Honestly dehazing is likely the wrong tool for this job. Dehazing algorithms generally need to deal with varying levels of haze because of variations in depth - now while the variation in the distance of different stars and the milkyway are gigantic, they are pretty much irrelevant because most of it is empty space.
If you want to take milkyway shots IMO stacking is your biggest friend. This will give you a relatively clean image to work with which can then be whitebalanced, pushed using curves and some form of local contrast enhancement and denoising and of course saturation boosts.
This is the result I got doing pretty much what was described above, using a fairly cheap aps-c camera (a6000) and non exotic lens (24/1.8).
Now back on the actual dehazing thing. It’s something I wanted to do for quite some time. I take a lot of shots when paragliding or generally in the mountains and haze is pretty much always an issue. I currently solve it using either Lab curves or local white balance for the color part and curves + some form of local contrast for the luminance part of the equation, trying to reconstruct depth using painted and parametric masks.
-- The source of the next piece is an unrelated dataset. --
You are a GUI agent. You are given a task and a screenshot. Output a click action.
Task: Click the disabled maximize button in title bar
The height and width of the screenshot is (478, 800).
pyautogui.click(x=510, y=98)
But that’s dumb manual labor.
What I want to try when I find some time is to basically use the local contrast (variance) as an estimation of depth/haze, filter it with some edge preserving filter (guided bilateral blur or something) and then use that with an auto detect (or user provided) haze color to subtract the haze.
I lack time and some familiarity with the tools to rapidly prototype the idea so of someone else wants to give it a shot, be my guest.